Resilient Planning For The Future

The island off the Louisiana Gulf Coast that members of the Biloxi-Chitimacha-Choctaw Tribe call home is virtually disappearing before their eyes. Rising sea level and coastal erosion have reduced Isle de Jean Charles from 32,000 acres to 320 acres.

"We used to live off the land," said Chief Albert White Buffalo Naquin. "Now we just live on the land."

The future looks bright, however, thanks to the rapidly growing resilience movement. The state of Louisiana has received a $48-million federal resilience grant to move the tribe to a new community that will be built inland in a sugar cane field.

Naquin said “300 or so, up to 400” members of the tribe will move to the new location. “We’ll be building a brand new little city,” he said.

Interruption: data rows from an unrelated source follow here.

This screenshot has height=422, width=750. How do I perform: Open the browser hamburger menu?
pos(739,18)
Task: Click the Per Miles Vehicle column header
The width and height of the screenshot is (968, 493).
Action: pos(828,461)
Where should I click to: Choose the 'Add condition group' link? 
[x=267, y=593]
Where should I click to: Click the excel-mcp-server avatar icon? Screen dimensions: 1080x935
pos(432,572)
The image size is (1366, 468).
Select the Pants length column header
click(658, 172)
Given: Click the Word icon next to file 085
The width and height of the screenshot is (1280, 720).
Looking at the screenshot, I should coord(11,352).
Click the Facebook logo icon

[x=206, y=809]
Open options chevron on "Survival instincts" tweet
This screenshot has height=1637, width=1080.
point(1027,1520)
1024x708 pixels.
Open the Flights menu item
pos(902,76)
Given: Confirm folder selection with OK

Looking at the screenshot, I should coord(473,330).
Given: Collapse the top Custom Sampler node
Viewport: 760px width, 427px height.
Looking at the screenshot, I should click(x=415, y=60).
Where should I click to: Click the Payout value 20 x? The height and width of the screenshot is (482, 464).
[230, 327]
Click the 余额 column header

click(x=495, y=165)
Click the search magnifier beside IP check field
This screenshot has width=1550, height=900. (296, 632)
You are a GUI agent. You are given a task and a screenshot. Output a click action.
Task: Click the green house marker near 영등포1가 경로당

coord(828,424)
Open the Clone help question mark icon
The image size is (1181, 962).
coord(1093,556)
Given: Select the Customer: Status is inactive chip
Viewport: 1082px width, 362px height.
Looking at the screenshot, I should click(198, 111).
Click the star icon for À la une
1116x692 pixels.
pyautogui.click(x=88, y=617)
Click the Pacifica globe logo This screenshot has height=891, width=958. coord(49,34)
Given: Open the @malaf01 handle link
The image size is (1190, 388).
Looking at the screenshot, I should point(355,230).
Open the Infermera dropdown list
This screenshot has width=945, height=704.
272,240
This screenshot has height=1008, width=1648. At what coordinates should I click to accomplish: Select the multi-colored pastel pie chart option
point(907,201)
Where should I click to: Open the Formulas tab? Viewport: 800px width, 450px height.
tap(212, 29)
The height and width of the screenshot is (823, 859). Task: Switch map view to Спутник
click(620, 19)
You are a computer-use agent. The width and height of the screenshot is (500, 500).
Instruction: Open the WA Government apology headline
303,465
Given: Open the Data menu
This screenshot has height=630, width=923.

The resilience and adaptability movement grew out of the rebuilding of New Orleans after Hurricane Katrina smashed the city in 2005, killing more than 1,400 people, flooding 80 percent of the Crescent City and causing $108 billion in damages.

“Adaptability is about repairing cities and adapting to the future,” said Amy Chester, managing director of Rebuild by Design, a major player in the resilience movement. “Resilience is the ability to bounce back from any shocks or stresses.”

Resilience starts with rebuilding after a cataclysmic event such as a hurricane or mitigating flooding caused by rising sea levels in coastal cities. It also encompasses building stronger cities by addressing equity issues such as income inequality, inadequate housing, lack of jobs, poor health or failing schools.

“What cities have to do to make themselves more resilient over time is to think about the social systems that are in place,” said Samuel Carter, managing director in charge of resilience at the Rockefeller Foundation. “What are the economic systems that need to be in place? What are the policies that need to be in place so when the systems do fail, when it floods again, people are kept safer.”

Resilience goes hand in hand with sustainability, a NATIONAL ASSOCIATION OF REALTORS® priority. “REALTORS® thrive in a culture of sustainability that promotes viability, resiliency, adaptability and resource efficiency,” NAR said in a 2016 vision statement.

Jeb Brugmann, director of solutions, development and innovation at 100 Resilient Cities, said resilience is having a positive impact on the real estate market.

“In many respects the real estate industry is already saying, ‘this one is more resilient than that one,’ and values are already recording that,” he said. “A better neighborhood is the one where people know it’s going to be as good 10 years down the road as it is today.”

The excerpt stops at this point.